• [Aktarılan Metin]:
"""

Son bir kaç yıldır MHP’li ve AKP’li gençlerle görüştüğümüzde liyakat ve işsizlik sorunundan bahsediyorlardı ve bundan rahatsızlardı. “İş bulmak için illa belediyede ya da partide bir tanıdığımızın olması mı gerekiyor, biz iş bulamayacak mıyız?” diyorlardı. “Hep kendi çevrelerine, yakınlarına yediriyorlar” söylemi de dillendiriliyordu. Ekonomik krizle birlikte ‘topyekun enflasyonla mücadele, dış güçlere/lobilere karşı mücadele’ gibi dirençler gösterildi. Ancak insanların hayatlarındaki somut sorunlar devam ediyor. İktidarın bütünlüklü bir şekilde bu sorunu ele alıp program üretmediği günü kurtarmak adına yaptığı,  gelip geçici çözümler yeterli gelmiyor. İnsanlar bir şekilde krizin sorumluluğunu ve ilk sonuçlarını iktidara bağlamadılar, ancak zaman geçtikçe ekonomik sorunların çözülmesine dair gerçek bir niyet ve somut şeyler de görmediler. Onlar nezdinde şu algı arttı: Sadece kendi iktidarını ve koltuğunu korumayı düşünen, kendi sermaye çevresiyle bu işleri çekip çevirmeye çalışan bir yapı var. Bu açıdan, 23 Haziran’da ifade bulan sonuçlar, bir arayışın işaretleri olarak da görülebilir. İktidarı destekleyen kesimlerin yaşadıkları şey iktidardan ciddi bir kopuş değil ancak ciddi bir eleştiri sürecinde olmaları. Öne çıkardıkları motivasyon da şu oldu: “Bir burunları sürtsün ve günlerini görsünler. Yanlışlarını düzeltsinler. Bu açıdan rekabet iyidir.”

‘AKP DEDİĞİMİZ MEKANİZMA ÇOK ZAYIFLADI VE ESKİSİ GİBİ İŞLEMİYOR’

Cumhurbaşkanı Erdoğan’ın en zor zamanlarında güvendiği sandık meşruiyeti de bu son seçimlerle birlikte elinden kaydı gitti. Onun için ciddi bir kriz anlamına geliyor değil mi?

"""

• [İstekler]:
1. Aktarılan metinde “Son bir kaç yıldır” diye başlayan paragrafı, ana bilgilerini koruyarak madde madde kısaltır mısın?
2. Aktarılan metinde "Cumhurbaşkanı Erdoğan’ın en" ifadesinden "geliyor değil mi?" ifadesine kadar olan her şeyi olduğu gibi kopyalar mısın?

• [Sağlanan Veriler]:
"""

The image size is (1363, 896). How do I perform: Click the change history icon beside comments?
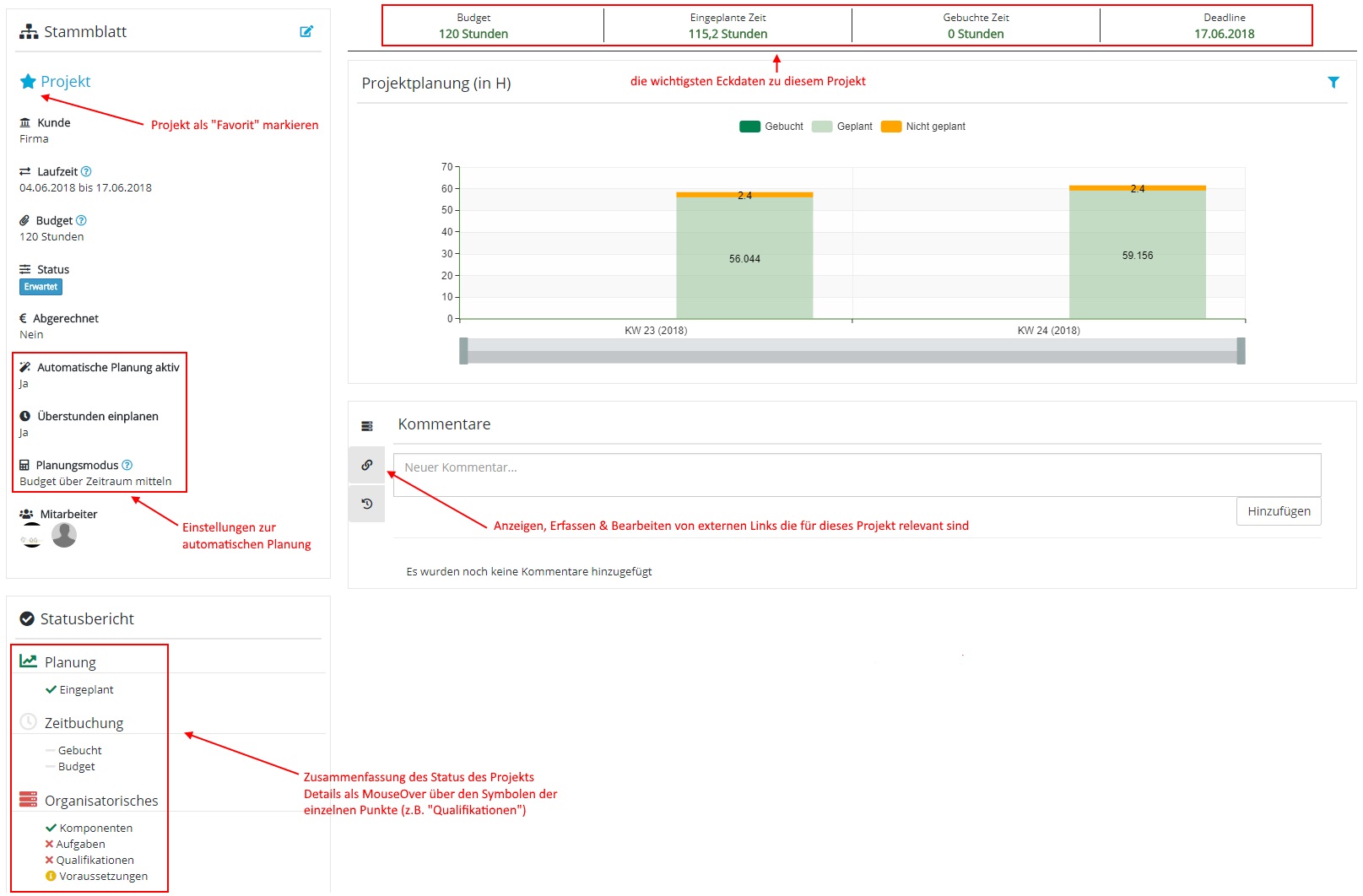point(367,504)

"""
"""

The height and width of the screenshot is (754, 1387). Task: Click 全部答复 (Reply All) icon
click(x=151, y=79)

"""

• [Cevap Listesi]:
1.
- Son birkaç yıldır görüşülen MHP’li ve AKP’li gençler liyakat ve işsizlik sorunundan rahatsız. İş bulmak için belediyede ya da partide bir tanıdık gerektiğinden ve imkânların yakın çevreye verildiğinden yakınıyorlar.
- Ekonomik krizle birlikte “topyekun enflasyonla mücadele” ve “dış güçlere/lobilere karşı mücadele” gibi dirençler gösterildi. Ancak somut sorunlar sürüyor. İktidarın bütünlüklü bir program üretmeden günü kurtarmak için yaptığı geçici çözümler yetmiyor.
- İnsanlar krizin sorumluluğunu önce iktidara bağlamadı. Zamanla sorunları çözmeye dair gerçek bir niyet ve somut adım da görmediler.
- Böylece yalnızca iktidarını ve koltuğunu korumayı düşünen, işleri kendi sermaye çevresiyle yürüten bir yapı algısı arttı.
- 23 Haziran sonuçları bir arayışın işareti olarak görülebilir.
- İktidarı destekleyen kesimler iktidardan ciddi bir kopuş değil, ciddi bir eleştiri süreci yaşıyor. Motivasyonları şöyle: “Bir burunları sürtsün, yanlışlarını düzeltsinler; rekabet iyidir.”

2.
Cumhurbaşkanı Erdoğan’ın en zor zamanlarında güvendiği sandık meşruiyeti de bu son seçimlerle birlikte elinden kaydı gitti. Onun için ciddi bir kriz anlamına geliyor değil mi?